Cuando se evidencia que el transporte ferroviario iba a la baja, el equipo comienza a perder utilidad, pues ya no se necesitaban tantos; el taller empieza a declinar en importancia, y la demanda de trenes de pasajeros disminuye debido al uso de la carretera. Sumado a esto, la crisis económica que atravesaba el país provocó que en los ochenta se iniciara la privatización de los ferrocarriles. Los 74 talleres nacionales existentes se redujeron a 14. El que nos ocupa, gigante al fin, resultaba muy caro. Se pensó entonces en reducir sus actividades a reparación de fletes y coches de pasajeros.  En 1997 se hizo un análisis de la rentabilidad del taller. El área se redujo a 14 hectáreas, las más útiles y atractivas para los inversionistas mexicanos y estadounidenses, fundamentalmente. El resto de las instalaciones, que en realidad son naves obsoletas, están en vías de desaparecer.

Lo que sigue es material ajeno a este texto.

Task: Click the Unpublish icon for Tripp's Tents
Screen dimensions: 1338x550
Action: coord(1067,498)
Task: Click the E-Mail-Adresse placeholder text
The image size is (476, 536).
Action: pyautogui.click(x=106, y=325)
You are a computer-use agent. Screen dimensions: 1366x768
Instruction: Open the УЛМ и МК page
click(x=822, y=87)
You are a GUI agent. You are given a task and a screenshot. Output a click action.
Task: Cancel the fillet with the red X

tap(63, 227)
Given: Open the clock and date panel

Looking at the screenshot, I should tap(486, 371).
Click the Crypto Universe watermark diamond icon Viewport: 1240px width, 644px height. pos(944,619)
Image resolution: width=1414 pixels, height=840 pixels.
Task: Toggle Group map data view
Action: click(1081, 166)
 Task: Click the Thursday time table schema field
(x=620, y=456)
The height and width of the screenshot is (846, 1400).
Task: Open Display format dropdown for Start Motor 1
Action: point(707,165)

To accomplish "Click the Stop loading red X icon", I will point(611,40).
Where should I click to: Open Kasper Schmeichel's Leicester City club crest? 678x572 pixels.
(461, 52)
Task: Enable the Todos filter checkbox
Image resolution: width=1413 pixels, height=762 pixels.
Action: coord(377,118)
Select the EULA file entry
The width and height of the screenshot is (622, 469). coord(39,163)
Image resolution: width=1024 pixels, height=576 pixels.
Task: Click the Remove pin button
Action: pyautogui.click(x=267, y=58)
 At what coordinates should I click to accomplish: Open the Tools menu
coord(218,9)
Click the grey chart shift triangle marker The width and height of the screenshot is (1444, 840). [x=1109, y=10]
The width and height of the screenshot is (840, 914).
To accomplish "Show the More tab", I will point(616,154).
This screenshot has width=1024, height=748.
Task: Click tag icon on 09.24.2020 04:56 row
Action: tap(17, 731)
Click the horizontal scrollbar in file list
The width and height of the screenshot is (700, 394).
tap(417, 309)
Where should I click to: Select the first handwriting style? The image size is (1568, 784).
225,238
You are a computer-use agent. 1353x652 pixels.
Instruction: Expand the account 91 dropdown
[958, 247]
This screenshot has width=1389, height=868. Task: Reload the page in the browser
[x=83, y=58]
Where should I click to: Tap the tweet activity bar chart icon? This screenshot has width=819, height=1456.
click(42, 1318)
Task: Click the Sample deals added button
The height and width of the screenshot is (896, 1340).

La vieja estación se convertirá en museo y lo demás en jardines. Aguascalientes conservará un taller de reparación más pequeño y efectivo, ya que es un parteaguas de norte a sur de las dos grandes empresas ferroviarias actuales, y brindará servicio tanto a una como a otra. El valor de las viejas locomotoras no se olvida: el ir y venir por la Alameda de tantos viajeros, el repiquetear del tapicero y el calor de las fundiciones estarán siempre en la historia de la ciudad, que a golpe de ingenio fue y será “la universidad de los ferrocarriles”. Si usted visita Aguascalientes, no se olvide de echar un vistazo por su arteria de acero, porque donde quiera que esté escuchará el pitar de una locomotora amiga.